Page 1 of 1

CRC32 Routine

Posted: Tue Mar 30, 2004 8:46 pm
by raju_chvr
Can anyone forward me any links or information on CRC32 Routine ?[/quote]

Posted: Tue Mar 30, 2004 9:43 pm
by vmcburney
Go to Ascential Developernet and look in the download section. Craig has posted demos of it there.

Posted: Wed Mar 31, 2004 12:12 am
by chulett
Actually Vince, much as I'd like to take credit for something like that, it was posted by Michael Hester. The Proud Papa of the routine Michael Hester, in fact. :wink:

Here's a direct link to the correct section of the Library, assuming you are an ADN member.

Posted: Wed Mar 31, 2004 10:51 pm
by vmcburney
Whoops, I even got the demo directly from Michael some time back and here I am giving credit to someone else. Sorry Michael. Nice function, used it at a couple client sites now.

Posted: Thu Apr 01, 2004 8:42 am
by mhester
No skin off my back :-)

Posted: Thu Apr 01, 2004 8:55 am
by mhester
Also,

Some information I believe is important when dealing with CRC32 or any routine like this.

I have read some posts on this site and the ADN where a customer refuses to use CRC32 because they feel that a 1 in 4 billion chance of an incorrect CRC is too high. Keep in mind that if you process 4 billion rows of data in single run and use CRC32 against each row that you may or may not observe a failure. The premise is that each row has a 1 in 4 billion chance of failure. I could go into the mathematics to support this, but this is not the correct forum for this. If anyone is really interested in this then please contact me directly (email) and I would be happy to send what I have.

Regards,

Michael Hester

Posted: Thu Apr 01, 2004 2:24 pm
by clshore
Actually, the chances are far less than 1 in 4B. especially if you are working with large datasets. This is an example of a class of problems called the 'Birthday Paradox' in statistics classes.

"Given a group of people, what are the chances that 2 folks will have the same birthday? Answer depends on the size of the group. If there are 2, odds are about 1:364. If there are 23, the odds are 1:1."

Don't believe me, look it up for yourself.

BTW, I found out the hard way with CRC32 on an EDW project, when asked to find some 'missing records'. Different records, same CRC32! (d'oh!).

Carter

mhester wrote:Also,

Some information I believe is important when dealing with CRC32 or any routine like this.

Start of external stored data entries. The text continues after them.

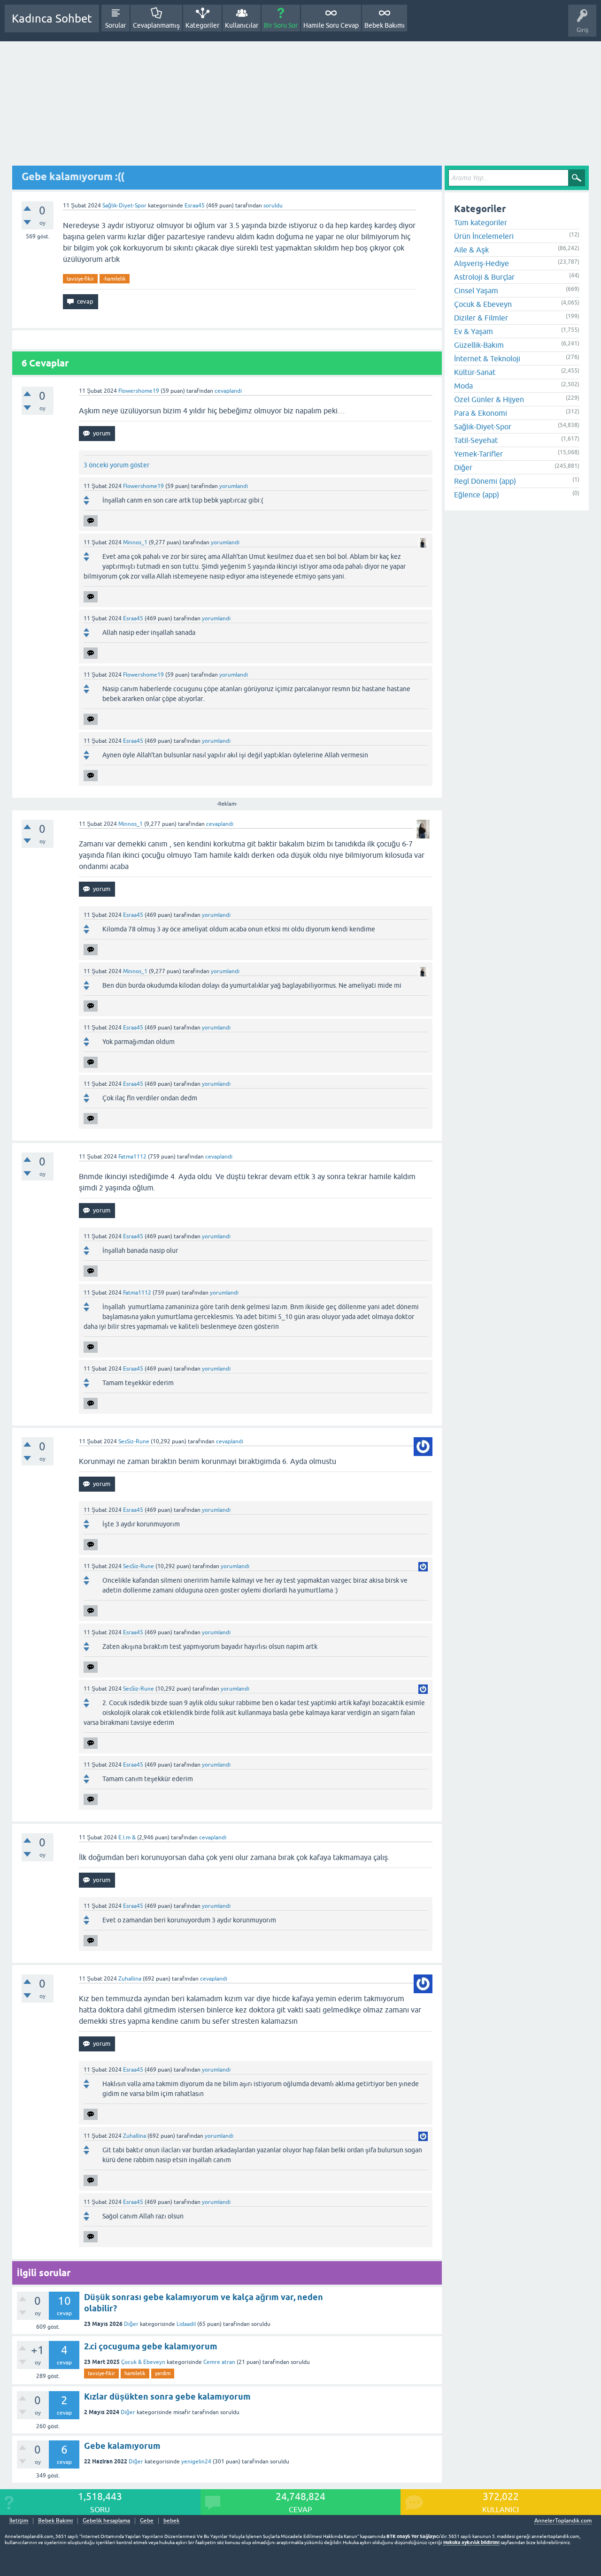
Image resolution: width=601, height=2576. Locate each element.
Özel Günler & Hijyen (489, 399)
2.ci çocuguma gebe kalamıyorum (150, 2346)
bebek (171, 2521)
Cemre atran (219, 2362)
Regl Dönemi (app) (485, 481)
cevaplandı (228, 391)
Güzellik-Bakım (479, 345)
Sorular (115, 25)
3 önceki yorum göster (116, 465)
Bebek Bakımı (384, 25)
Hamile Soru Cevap (331, 25)
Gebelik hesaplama (106, 2521)
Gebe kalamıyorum (122, 2446)
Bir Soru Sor (281, 25)
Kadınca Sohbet (52, 18)
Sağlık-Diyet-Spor (124, 205)
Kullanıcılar (241, 25)
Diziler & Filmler (481, 317)
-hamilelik (114, 279)
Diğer (131, 2324)
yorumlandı (233, 486)
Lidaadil (186, 2324)
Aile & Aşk (471, 249)
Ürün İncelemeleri (484, 236)
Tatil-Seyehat (476, 440)
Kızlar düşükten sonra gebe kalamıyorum (167, 2396)
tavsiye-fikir (80, 279)
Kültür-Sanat (474, 372)
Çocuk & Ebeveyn (143, 2362)
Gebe (147, 2521)
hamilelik (135, 2373)
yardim (162, 2373)
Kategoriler (202, 25)
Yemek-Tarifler (478, 454)
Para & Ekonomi (480, 413)
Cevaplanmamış (156, 25)
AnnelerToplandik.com (563, 2520)
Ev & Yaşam (473, 331)
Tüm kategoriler (480, 222)
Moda (463, 385)
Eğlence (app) (476, 494)
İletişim (18, 2521)
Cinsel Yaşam (476, 290)
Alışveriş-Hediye (481, 263)
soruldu (273, 205)
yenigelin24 (196, 2461)
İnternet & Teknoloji (487, 358)
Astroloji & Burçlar (484, 277)
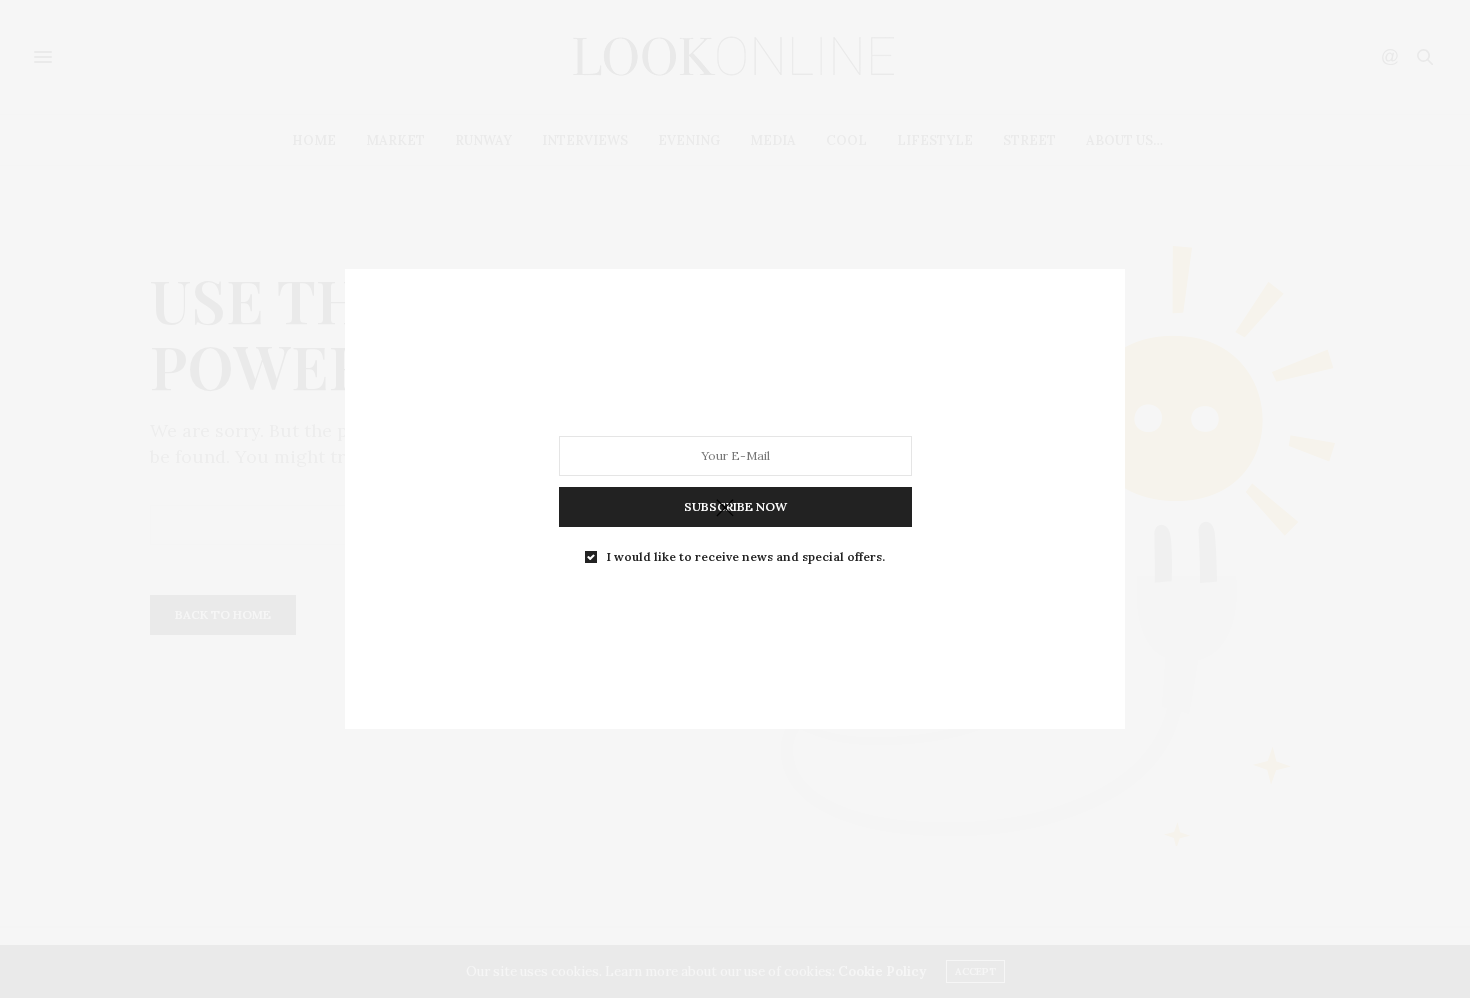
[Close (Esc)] (725, 509)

I have read some posts on this site and the ADN where a customer refuses to use CRC32 because they feel that a 1 in 4 billion chance of an incorrect CRC is too high. Keep in mind that if you process 4 billion rows of data in single run and use CRC32 against each row that you may or may not observe a failure. The premise is that each row has a 1 in 4 billion chance of failure. I could go into the mathematics to support this, but this is not the correct forum for this. If anyone is really interested in this then please contact me directly (email) and I would be happy to send what I have.

Regards,

Michael Hester

Posted: Thu Apr 01, 2004 3:32 pm
by mhester
Carter,

Thank you for your reply. While I understand the "Birthday Paradox" and many of the variations I'm not sure how this would apply to CRC. I have forwarded your message to the author of the algorithm used in CRC32 employed by Ascential to get his take on this. I have communicated with him before and he is very receptive to inquiries regarding this subject. He has advanced degrees in mathematics and statistics so we should be able to better understand the mechanics once he replies.

I will reply to you when I receive this information.

Regards,

Michael Hester